How JD Transformed Its Data Warehouse with Delta Lake for Real‑Time Analytics
This article examines JD's shift from a traditional Lambda‑based data warehouse to a Delta Lake‑powered real‑time data lake, detailing the challenges of legacy architectures, the evaluation of open‑source table formats, Delta Lake's core mechanisms, and the resulting simplified batch‑stream development workflow.
1. Challenges of Traditional Data Warehouse
Traditional offline data warehouses in JD rely on a Lambda architecture that separates offline (day‑level) and real‑time (second‑level) processing. While this design supports large‑scale analytics, it increasingly shows four major drawbacks:
ACID semantics cannot be guaranteed : writes and reads cannot occur simultaneously, leading to consistency issues that are mitigated only by scheduling mismatches.

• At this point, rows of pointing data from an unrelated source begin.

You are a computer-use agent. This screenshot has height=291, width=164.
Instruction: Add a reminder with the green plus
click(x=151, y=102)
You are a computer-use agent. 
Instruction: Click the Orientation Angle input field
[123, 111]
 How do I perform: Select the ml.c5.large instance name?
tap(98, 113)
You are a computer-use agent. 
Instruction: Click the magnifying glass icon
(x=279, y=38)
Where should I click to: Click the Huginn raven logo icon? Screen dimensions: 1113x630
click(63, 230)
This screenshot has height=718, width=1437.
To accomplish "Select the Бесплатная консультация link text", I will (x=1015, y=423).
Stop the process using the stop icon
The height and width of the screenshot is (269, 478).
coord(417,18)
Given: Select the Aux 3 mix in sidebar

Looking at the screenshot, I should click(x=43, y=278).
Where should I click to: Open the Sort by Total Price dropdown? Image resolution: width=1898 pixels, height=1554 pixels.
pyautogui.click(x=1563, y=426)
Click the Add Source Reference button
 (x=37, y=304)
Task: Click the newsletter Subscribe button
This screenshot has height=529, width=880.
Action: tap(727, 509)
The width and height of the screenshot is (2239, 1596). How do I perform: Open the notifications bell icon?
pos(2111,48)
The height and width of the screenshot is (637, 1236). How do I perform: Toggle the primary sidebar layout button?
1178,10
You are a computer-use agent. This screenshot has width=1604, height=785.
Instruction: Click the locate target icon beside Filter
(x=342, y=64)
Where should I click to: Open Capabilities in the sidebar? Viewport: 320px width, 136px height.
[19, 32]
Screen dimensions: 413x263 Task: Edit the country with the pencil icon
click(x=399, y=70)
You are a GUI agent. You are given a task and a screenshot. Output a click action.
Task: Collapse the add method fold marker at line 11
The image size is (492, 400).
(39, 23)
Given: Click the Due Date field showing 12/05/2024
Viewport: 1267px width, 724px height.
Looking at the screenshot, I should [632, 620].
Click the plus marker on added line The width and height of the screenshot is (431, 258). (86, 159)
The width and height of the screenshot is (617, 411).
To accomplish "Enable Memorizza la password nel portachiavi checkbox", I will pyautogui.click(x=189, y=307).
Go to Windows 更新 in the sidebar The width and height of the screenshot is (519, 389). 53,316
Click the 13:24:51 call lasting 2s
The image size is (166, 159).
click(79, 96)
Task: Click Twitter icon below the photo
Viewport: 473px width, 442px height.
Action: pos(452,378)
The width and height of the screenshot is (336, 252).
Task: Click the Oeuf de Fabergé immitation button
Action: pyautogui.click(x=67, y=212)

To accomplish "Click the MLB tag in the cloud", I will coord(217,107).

Potential unreliability of offline ingestion : T+1 batch jobs may miss data if any of the thousands of source MySQL instances fail, causing gaps in downstream analysis.
Lack of fine‑grained update capability : Hive tables require full rewrites of partitions (typically one day) for any row‑level change, incurring high I/O and latency.
Complex data‑flow paths : Maintaining parallel batch and real‑time pipelines duplicates logic and can produce inconsistent results when business logic changes.
2. Exploration and Experience of a Real‑Time Data Lake
2.1 Open‑source data‑lake candidates
Since 2019 the community has converged on three major table‑format projects: Delta Lake, Apache Hudi, and Apache Iceberg. Their strengths differ in ACID support, update mechanisms, and integration with processing engines.
2.2 Why Delta Lake was chosen
Delta Lake offered the most complete feature set for JD’s requirements—full ACID guarantees, versioned history, and strong Spark integration. The team, already responsible for Spark SQL and shuffle optimizations, leveraged Delta while borrowing useful ideas from Hudi and Iceberg.
3. Core Principles of Delta Lake
3.1 Delta Lake overview
Delta Lake adds an ACID‑compliant storage layer on top of parquet files. Each Delta table consists of data files and a _delta_log directory that stores transaction logs in JSON format.
3.2 Transaction log details
The log records three dimensions of each commit: when (timestamp), who (user or process), and how (files added, deleted, and table metadata). Example entries show timestamps, file paths, sizes, and schema information.
3.3 Reading a Delta table
Reading follows these steps:
Locate the latest _last_checkpoint file to find the most recent checkpoint parquet.
Read JSON log files with version numbers greater than the checkpoint (e.g., versions 11 and 12).
Merge checkpoint data with subsequent logs to reconstruct the table’s current state.
Checkpoints aggregate earlier logs, eliminate redundancy, and are stored as parquet to improve Spark read performance.
4. Batch‑Stream Integrated Development Process
After adopting Delta Lake, JD reduced the architecture to a single data‑flow pipeline: binlog events are streamed to Kafka, consumed by Spark Streaming, parsed, and written directly into the Delta lake. The same Delta tables can then be queried by both real‑time and batch jobs, lowering development and storage costs and simplifying rollback and debugging of dirty data.
5. Summary and Open Issues
Delta Lake brings ACID semantics, fine‑grained updates, versioned history, abstract storage interfaces, and query‑performance gains to JD’s data platform. Remaining challenges include:
Proliferation of small files that stress HDFS NameNode.
Limited Hive connector support, requiring custom adaptations for production‑grade versions.
Complexities when integrating Delta tables with external engines such as Presto, which need separate external table definitions.
Overall, the transition demonstrates how a modern data‑lake architecture can simplify batch‑stream development while addressing the shortcomings of legacy Lambda‑based warehouses.